Amended Tax Return
Tax Tips for Filing IRS Form 1040X
Did you make a mistake on your Federal tax return that you need to correct?
First, you should know that not all errors require an amended tax return (IRS Form 1040X). If you made a mistake in the math, most likely the IRS will correct it without any action needed on your part. Additionally, if you forgot to include certain forms or schedules, it may not be necessary to amend your return because the IRS will contact you in writing to request the missing documents. It is important to be aware that, as a rule, the IRS will never contact you over the phone or via email. So you should not give out personal information over the phone or by email to anyone claiming to be with the IRS.
In some cases, however, it may become necessary to amend your Federal income tax return. You must file an amended return (Form 1040X) if there has been a change in your filing status, income, tax deductions, or tax credits reported on your original return. There are other reasons for amending a return as well. For example, you may not have had complete information at the time you filed. Or, you may have been unaware that a certain item was taxable and then you received a reporting document indicating otherwise.
If you think you may owe taxes when April 15 comes around, it is preferable to file a timely return knowing you will have to amend it, just so that you can pay the tax due on time and minimize the interest and penalties.
How to Amend a Tax Return That You Filed
The procedure for filing an amended return is relatively straightforward. Note that you can only file an amended return after you’ve filed your original return. Additionally, you cannot e-file an amended return — you will have to mail it in. To begin, you will need IRS Form 1040X (Amended U.S. Individual Income Tax Return).
Form 1040X contains 3 columns. In Column A, you’ll need to provide the amounts you entered on the original tax return. In Column C, you must provide the corrected figures. In Column B, enter the “net change” from Column A to Column C, which is the difference between the two amounts. On the second page of the form, you must explain each change, taking care to make the information as complete as you can (so the IRS can process your amended return as quickly as possible).
Here’s what you’ll need to mail to the IRS:
1. On the top of Form 1040X, indicate the tax year that you are amending. Note that you’ll need to file a separate Form 1040X for each year that must be amended, and each Form 1040X has to be mailed in a separate envelope. It is advisable to send the form by certified mail in order to be able to prove timely filing.
2. If it turns out that you owe additional tax, you can pay via check, money order, credit card, debit card, or EFTPS (Electronic Federal Tax Payment System). To pay by check or money order, include your payment in the envelope with your amended return — but do not attach your payment to Form 1040X. To pay electronically (by credit card, debit card, or EFTPS), visit the “Payment Options” section of the IRS website.
3. Remember to include a copy of the tax return that you are amending (such as your 2012 Form 1040). You must provide copies of any previously filed forms or schedules that are affected by your changes, which may also include W-2 Forms that you received after filing the original return.
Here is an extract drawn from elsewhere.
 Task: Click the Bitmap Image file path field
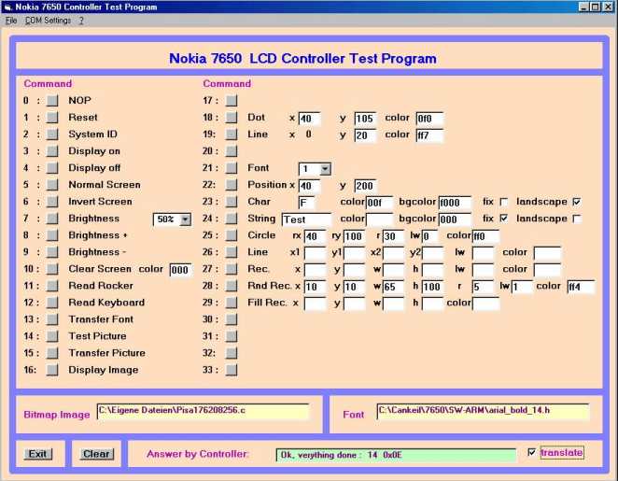[x=202, y=412]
Arrange these copies in order of the “Attachment Sequence No.” (shown at the upper right corner of the form/schedule) behind Form 1040X.
[NOTE: Taxpayers other than individuals may be required to file other forms and follow different procedures in order to amend a Federal tax return.]
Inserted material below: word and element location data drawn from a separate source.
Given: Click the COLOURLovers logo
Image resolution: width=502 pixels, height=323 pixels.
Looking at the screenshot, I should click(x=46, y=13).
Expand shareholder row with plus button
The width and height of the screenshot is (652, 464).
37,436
When to File an Amended Return
Form 1040X should only be filed after you’ve submitted your original tax return. Note that it generally takes up to 12 weeks for the IRS to process a Form 1040X. You can check the status of your amended return by calling 1-866-464-2050, or by visiting IRS.gov and clicking on “Tools” and then “Where’s My Amended Return.”
If you’re seeking a tax refund or credit, you must file Form 1040X within 3 years (including tax extensions) after the date you filed your original return, or 2 years after you paid the tax, whichever is later. The bad news is that if you owe tax after the original payment deadline, you will now also owe interest and penalties.
In addition to amending your Federal tax return, it’s also usually necessary to file an amended State return to report the Federal changes. In most cases, you should file an amended State return as quickly as possible in order to minimize the interest and penalties for any State tax balance due, or to expedite your State tax refund.